We have endured many problems throughout the last few years. Some have been caused by humans, such as the wars overseas and the riots at home. While others — especially COVID — are akin to natural disasters. The internet is full of speculations and messages regarding these events: did they happen by chance, or are they part of a greater plan? If so, what is God’s message through these disasters?

We need to be clear — we are not connecting an Old Testament prophecy with a modern disaster. Yet there is a principle behind Amos’ message that we need to heed in our times. The message is simple:

When bad things happen, do we look to God?

Is God trying to get your attention? Are you listening?

Are we making ourselves big and ignoring God, or are we taking moments to make God big and ourselves insignificant?

Is not He who formed the ear
Worth the time it takes to hear?
Should He who formed our lips for speaking
Be not heeded when He speaks?
Will you not listen?
Why won’t you listen?
God has spoken love to us
Why will you not listen?
– Michael Card

Previous Post: Will You Hear The Warning?


[1] H.A. Ironside, Ironside Expository Commentaries: The Minor Prophets, Amos 4, “YET HAVE YE NOT RETURNED!”

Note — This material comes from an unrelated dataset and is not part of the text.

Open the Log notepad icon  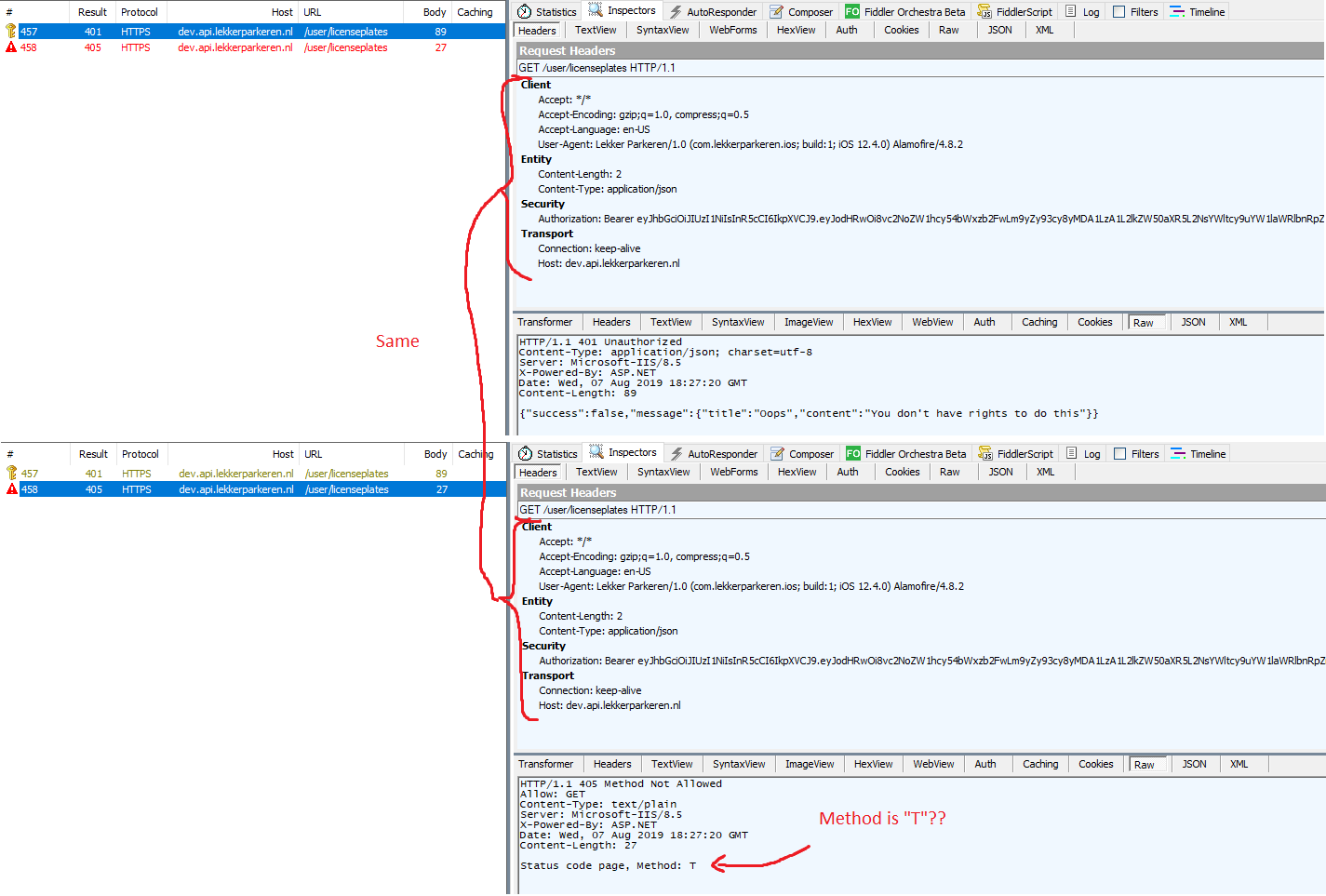pyautogui.click(x=1067, y=11)
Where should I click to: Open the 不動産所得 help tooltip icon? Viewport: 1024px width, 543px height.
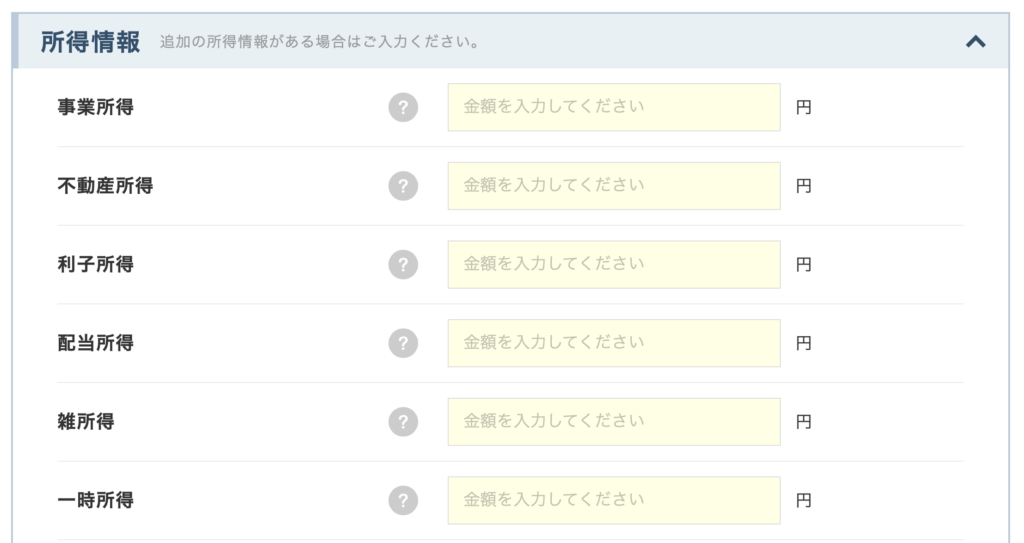(402, 186)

[2] Warren W. Wiersbe, The Wiersbe Bible Commentary: Old Testament, David C. Cook, 2007, Amos 4, pages 1422-1425

[3] Frank E. Gaebelein, Editor, The Expositor’s Bible Commentary: Volume 7, Zondervan, 1985, Amos 4, pages 302-309

[4] John MacArthur, The MacArthur Bible Commentary, Thomas Nelson, 2005, Amos 4, page 996

[5] James Montgomery Boice, The Minor Prophets, Baker Books, 2002, How God Views Religion, Amos 4:1-5:15, pages 187-195


[a] Bashan was a fertile region of transjordan Israel, and was known for its thriving livestock industry.3 See Deuteronomy 32:14, Psalm 22:12, Ezekiel 39:18.

[b] “When God swore by his holiness in Psalm 89:35, it was the guarantee that he would not lie, because that would be a violation of holiness. When he swore by his holiness in Amos 4:2, he guaranteed that the judgment would become a reality, because the holy God does not lie, nor can his holiness allow sin to go unpunished.” – Gabelein3

[c] The breaches in Amos 4:3 represent the broken walls of the city. The image of “go out through the breaches” is of the prisoners being led out of their captured city, through the broken walls, to captivity.

[d] The location of Harmon in Amos 4:3 is unknown. It could also be translated as “palace” or “fortress”, and therefore could be a poetic statement that the women who were used to being in charge would find themselves taking orders.2

[e] We don’t have a direct reference to the type of worship at Gilgal, yet it is linked here with the idolatry of Bethel (in Amos 4:4). Gilgal was the original site of Israel after Joshua led the people across the Jordan River and was revered throughout their history (Joshua 4:19-24).

[f] “The term “days” (4:4) may be used to refer to the full cycle of days, so it may have meant every three years. There is no practice of tithes every three days in the OT law, but there was for three years (Deuteronomy 14:28).” – Gabelein3

[g] The phrase, “cleanness of teeth” in Amos 4:6 is an idiom to indicate no food, or starvation. NIV translates this as “empty stomachs”.